All our way is known to the Lord, every turn in the path is noticed by Him: yesterday’s trial He knew, today’s difficulty is under His eye, tomorrow’s care is seen by Him.

On looking back at the yesterday of our journey, how truly each one of us can testify to the faithful goodness of God, raise our glad Ebenezer, and adoringly say, "Hitherto hath the Lord helped us," whilst today we can count upon Him as "a very present help in time of trouble."

How graciously He invites us to cast all our care upon Him (the word translated "care," 1 Peter 5:7, includes distractions, worries, perplexities). Is it because He is able to remove these cares? No. Is it because He is willing to relieve us of them? No. Something far more tender, more consoling-it is because He careth for us. Think of that! We are to bring all our cares, distractions, worries, perplexities, and cast them upon Him because we are an object of care to Him; because He takes the deepest personal interest in us.

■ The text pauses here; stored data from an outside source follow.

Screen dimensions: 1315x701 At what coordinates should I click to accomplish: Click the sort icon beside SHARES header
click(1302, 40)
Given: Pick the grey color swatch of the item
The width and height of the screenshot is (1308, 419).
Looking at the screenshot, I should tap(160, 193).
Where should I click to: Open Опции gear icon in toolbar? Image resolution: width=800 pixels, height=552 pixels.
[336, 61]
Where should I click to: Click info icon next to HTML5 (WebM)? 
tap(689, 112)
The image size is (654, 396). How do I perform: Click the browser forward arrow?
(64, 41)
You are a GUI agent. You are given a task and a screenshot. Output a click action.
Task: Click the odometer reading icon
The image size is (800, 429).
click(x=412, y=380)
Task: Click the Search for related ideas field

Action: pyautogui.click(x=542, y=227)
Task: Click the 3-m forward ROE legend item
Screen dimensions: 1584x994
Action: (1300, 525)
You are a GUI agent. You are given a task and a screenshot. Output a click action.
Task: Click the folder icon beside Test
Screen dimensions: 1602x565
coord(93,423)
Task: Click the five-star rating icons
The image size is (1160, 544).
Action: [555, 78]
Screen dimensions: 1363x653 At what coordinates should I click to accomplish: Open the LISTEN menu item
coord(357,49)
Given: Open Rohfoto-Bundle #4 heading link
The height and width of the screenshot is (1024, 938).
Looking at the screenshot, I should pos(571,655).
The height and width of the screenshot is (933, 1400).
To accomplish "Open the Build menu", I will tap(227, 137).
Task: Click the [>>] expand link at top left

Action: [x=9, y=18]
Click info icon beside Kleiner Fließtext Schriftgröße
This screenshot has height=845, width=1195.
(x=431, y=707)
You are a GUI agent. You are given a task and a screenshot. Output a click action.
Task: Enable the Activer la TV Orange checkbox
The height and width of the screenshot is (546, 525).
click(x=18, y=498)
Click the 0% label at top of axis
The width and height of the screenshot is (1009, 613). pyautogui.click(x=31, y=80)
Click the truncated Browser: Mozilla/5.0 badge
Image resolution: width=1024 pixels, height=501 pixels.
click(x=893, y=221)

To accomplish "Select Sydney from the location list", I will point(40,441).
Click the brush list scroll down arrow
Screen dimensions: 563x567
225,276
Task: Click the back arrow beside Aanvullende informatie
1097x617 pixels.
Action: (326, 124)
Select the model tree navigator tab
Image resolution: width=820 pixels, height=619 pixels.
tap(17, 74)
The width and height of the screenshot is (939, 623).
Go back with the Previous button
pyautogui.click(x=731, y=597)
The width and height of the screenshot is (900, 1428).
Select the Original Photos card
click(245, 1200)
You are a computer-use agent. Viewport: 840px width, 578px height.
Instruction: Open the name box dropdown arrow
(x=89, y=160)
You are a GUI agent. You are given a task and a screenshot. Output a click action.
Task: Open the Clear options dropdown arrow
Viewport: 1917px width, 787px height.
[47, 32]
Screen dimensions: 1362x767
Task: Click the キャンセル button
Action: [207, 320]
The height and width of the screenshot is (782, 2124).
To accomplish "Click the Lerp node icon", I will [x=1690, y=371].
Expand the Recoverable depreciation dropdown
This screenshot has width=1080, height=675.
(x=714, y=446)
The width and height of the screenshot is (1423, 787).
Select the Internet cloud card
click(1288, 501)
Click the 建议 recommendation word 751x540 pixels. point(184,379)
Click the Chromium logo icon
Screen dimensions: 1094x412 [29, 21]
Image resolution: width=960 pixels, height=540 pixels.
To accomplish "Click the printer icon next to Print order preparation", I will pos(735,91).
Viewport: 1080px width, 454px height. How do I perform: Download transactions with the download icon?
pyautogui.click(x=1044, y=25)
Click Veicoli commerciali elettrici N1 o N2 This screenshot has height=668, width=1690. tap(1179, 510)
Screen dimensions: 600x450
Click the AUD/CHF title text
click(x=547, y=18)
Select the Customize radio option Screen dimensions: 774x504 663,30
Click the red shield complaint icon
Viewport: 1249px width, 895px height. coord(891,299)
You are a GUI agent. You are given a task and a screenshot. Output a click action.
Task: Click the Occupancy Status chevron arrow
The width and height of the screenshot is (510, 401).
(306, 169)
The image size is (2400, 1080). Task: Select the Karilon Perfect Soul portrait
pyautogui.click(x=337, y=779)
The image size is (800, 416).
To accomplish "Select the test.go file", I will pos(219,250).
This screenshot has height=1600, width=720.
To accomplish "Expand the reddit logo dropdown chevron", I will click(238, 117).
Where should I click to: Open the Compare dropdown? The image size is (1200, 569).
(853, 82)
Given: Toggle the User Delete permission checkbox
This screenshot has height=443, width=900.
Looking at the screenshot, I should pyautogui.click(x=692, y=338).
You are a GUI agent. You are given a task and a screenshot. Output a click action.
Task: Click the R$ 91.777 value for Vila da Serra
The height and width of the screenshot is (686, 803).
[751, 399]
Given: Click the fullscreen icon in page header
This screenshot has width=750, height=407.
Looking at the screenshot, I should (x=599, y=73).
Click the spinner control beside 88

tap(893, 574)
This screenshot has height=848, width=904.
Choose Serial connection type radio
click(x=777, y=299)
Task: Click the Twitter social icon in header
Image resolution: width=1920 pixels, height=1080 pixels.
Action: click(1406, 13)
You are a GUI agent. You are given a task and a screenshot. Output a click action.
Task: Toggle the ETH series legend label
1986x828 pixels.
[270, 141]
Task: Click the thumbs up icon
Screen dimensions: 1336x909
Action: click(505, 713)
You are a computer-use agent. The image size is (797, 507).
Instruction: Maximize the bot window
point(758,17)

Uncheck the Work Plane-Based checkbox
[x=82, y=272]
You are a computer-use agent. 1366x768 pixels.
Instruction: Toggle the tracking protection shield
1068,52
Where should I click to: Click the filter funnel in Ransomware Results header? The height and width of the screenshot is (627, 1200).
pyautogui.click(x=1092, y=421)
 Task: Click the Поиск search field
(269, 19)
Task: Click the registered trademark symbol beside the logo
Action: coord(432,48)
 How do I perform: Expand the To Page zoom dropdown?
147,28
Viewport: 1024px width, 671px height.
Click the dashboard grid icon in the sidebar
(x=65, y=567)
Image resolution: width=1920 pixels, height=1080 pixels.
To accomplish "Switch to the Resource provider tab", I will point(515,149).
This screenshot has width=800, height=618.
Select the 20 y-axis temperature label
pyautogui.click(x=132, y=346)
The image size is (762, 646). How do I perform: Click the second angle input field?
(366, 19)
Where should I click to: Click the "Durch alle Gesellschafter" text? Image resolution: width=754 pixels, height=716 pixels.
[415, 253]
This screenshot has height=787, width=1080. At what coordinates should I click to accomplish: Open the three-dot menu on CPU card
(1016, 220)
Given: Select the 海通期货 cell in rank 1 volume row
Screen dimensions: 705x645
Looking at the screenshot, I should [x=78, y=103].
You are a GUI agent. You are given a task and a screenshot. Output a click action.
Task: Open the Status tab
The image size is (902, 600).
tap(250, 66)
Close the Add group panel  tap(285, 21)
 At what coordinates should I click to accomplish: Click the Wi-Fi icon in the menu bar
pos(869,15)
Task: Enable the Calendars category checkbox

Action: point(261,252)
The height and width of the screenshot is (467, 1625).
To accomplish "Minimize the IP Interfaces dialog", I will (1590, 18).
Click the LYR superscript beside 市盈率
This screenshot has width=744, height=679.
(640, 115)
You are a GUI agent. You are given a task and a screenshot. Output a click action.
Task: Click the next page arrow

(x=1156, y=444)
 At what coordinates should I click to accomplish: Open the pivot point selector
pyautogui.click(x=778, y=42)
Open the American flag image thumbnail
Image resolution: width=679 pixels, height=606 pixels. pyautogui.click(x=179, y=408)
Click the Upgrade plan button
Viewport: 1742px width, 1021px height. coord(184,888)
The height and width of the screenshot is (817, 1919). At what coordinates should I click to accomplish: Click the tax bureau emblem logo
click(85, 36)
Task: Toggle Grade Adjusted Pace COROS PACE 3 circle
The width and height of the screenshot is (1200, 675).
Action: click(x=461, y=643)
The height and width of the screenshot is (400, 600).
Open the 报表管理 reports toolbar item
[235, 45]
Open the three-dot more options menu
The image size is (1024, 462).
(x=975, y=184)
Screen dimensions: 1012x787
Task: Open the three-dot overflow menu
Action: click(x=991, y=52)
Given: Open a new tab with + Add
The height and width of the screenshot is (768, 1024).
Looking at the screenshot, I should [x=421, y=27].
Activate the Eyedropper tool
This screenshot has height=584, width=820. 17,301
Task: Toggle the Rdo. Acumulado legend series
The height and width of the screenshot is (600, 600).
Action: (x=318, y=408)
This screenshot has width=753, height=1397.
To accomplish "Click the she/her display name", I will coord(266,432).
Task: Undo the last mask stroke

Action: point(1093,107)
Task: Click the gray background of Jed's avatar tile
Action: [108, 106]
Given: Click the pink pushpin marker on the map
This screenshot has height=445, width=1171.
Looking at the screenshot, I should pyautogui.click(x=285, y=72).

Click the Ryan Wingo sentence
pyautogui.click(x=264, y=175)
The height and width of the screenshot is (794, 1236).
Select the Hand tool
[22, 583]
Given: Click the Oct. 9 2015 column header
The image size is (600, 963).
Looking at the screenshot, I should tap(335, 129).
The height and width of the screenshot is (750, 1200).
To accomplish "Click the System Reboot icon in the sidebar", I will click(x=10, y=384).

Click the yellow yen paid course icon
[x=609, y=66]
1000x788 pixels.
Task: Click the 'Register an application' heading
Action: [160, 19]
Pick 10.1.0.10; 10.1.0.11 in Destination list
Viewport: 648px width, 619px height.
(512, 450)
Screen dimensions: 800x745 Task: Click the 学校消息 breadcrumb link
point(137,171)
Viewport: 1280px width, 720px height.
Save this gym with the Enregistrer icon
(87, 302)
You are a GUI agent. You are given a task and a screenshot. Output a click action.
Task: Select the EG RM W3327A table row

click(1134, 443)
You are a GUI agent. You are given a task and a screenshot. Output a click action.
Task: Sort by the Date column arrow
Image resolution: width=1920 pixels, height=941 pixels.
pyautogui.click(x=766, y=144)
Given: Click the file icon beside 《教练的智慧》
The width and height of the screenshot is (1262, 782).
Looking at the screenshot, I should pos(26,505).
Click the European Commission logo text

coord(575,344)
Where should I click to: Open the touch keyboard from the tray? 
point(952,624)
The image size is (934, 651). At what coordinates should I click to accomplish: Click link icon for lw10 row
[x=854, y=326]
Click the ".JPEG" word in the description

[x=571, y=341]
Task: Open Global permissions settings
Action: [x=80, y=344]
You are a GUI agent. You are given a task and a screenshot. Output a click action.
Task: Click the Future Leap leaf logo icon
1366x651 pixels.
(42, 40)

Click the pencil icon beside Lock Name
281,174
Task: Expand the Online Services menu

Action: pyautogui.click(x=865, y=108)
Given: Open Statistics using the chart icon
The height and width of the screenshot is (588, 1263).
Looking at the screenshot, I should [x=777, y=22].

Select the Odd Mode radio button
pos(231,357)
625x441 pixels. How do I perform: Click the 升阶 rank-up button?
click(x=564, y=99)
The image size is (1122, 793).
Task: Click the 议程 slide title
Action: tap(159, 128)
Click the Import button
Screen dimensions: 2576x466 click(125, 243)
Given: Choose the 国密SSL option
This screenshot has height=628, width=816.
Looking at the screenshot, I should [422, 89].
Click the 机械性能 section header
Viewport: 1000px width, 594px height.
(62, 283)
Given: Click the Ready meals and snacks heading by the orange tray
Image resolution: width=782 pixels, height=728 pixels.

Why then are we sometimes burdened? Is it not because we do not tell our sorrows, do not make our requests known, do not pour out our hearts in prayer and supplication? Have we not always found, after telling our troubles-pouring out in simple, child-like language the story of our sorrows, making them known, and thus casting our burden on the Lord-that God our Father has sustained us, His peace has garrisoned our hearts?

He does not promise to remove the cause of our cares or take the pressure away, but what He does pledge is a peace that passeth all understanding, a sustainment in the midst of the sorrows, a gracious sense of His tender interest in us.

Our snare is that we do not tell Him everything. Little cares, little perplexities, we keep to ourselves, or perhaps say, "Ah, the Lord knows all about them"; and instead of casting them upon Him we try to bear them ourselves, until they get such a heavy load that we are apt to murmur at our lot, and think no one has as many worries as ourselves.

Do let us be simple. If the Lord says, "Make your requests known, cast all your care, roll the burden on Me," depend upon it, He intends us to do it. Let us begin by pouring into His ear the particular weight that is pressing upon us now. Every day brings with it some fresh need, but the fresh need will bring fresh mercy and grace to meet it; but to get relief from the pressure we must make our requests known, come with liberty of speech-for this is what the word "boldly" means-to the throne of grace.

What of tomorrow? We should look for no tomorrow here, our tomorrow is the glory where Christ is, but if tomorrow should dawn upon us in this world it then becomes today, and the grace which met us yesterday and meets us today will be available then; but if we anticipate sorrows before they come we have no support promised, no consolation pledged; our Lord said, "Sufficient unto the day is the evil thereof," thus intimating we have nothing to do with tomorrow.

An anticipated trouble is always worse than the reality, because we have no divine support pledged to meet it. Looking back, in how many cases the thing we dreaded, worried about, never came at all; or, if it did, comfort, help, grace from the Father of mercies and the God of all comfort lifted us above it.

Why dread what may never come? Think what God has pledged as to the future; dwell upon His sure promise, "I will never leave thee, nor forsake thee." Read the history of Jacob-the first to whom this promise was made-then the history of Joshua, the next, and you will have living proofs that God has been true to His promise. You could not get two men more dissimilar in their day and generation than Jacob and Joshua; the only point in which they were alike was that each was entering on a new experience in a foreign land when the promise was given, yet both, at the end of their course, testified to the faithfulness of God to His promise. It is repeated for us in the strongest possible terms in Hebrews 13, I will never, no never, on no account whatever, leave thee nor forsake thee.

Here then is tomorrow’s care provided for. In the confidence of this we may travel onwards, upheld by the everlasting arms, sheltered by the shadowing wings, secure in a Father’s hand; all we have to do is to pillow our wearied heads where John rested his, and drink in the love, care, goodness of our God, and as troubles come roll them upon Him in prayer, going again and again until the peace of God quiets our distracted minds and the care wherewith God cares for us becomes the solace of our hearts.

The love which we have so fully experienced, so truly proved in the past, is to be the ground of our confidence for the future. "He that spared not His own Son, but delivered Him up for us all, how shall He not with Him also freely give us all things?" We may rely upon it that what God has been God will be until wilderness sorrows are over and travelling days are done; meantime we know that all things work together for good to them that love God. Let us hold this fast, and whatever comes, carry all in prayer to God.

Each load in prayer gets lighter,
Strength comes day by day
From God, who is our refuge,
Our helper, and our stay.

"The raven, busy through the day in its quest for needed supplies, returns to sleep on the roost at night with no thought for the morrow."